• MATERIAL PROVIDED:
+++

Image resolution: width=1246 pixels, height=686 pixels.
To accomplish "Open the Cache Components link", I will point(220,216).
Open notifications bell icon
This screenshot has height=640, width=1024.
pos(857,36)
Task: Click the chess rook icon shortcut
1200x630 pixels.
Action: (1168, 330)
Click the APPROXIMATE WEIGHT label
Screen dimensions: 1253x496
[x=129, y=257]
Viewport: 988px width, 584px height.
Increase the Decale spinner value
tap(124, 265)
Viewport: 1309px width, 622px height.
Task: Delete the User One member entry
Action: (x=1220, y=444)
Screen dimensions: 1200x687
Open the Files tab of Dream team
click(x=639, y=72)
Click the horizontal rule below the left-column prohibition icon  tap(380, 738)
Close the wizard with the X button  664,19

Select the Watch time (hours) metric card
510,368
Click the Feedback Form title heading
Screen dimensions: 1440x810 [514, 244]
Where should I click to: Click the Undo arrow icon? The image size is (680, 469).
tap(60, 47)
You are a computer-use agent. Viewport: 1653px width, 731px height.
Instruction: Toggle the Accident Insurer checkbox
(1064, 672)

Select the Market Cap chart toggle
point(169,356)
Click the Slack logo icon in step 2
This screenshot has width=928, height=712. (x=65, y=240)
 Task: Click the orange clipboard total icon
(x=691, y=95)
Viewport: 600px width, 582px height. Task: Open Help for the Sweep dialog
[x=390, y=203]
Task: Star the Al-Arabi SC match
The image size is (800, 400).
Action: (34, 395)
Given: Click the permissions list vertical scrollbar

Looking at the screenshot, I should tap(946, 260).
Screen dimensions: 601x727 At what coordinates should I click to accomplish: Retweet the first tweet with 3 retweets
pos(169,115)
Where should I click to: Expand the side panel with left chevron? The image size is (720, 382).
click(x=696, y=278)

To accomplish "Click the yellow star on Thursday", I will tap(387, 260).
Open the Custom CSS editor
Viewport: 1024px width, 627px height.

+++

• PROBLEM DETAILS:
Quote, with nothing altered, all lines from the start of the entries to the line that carries "Viewport: 988px width, 584px height.", inclusive.

• FINISHED EXERCISE:
Image resolution: width=1246 pixels, height=686 pixels.
To accomplish "Open the Cache Components link", I will point(220,216).
Open notifications bell icon
This screenshot has height=640, width=1024.
pos(857,36)
Task: Click the chess rook icon shortcut
1200x630 pixels.
Action: (1168, 330)
Click the APPROXIMATE WEIGHT label
Screen dimensions: 1253x496
[x=129, y=257]
Viewport: 988px width, 584px height.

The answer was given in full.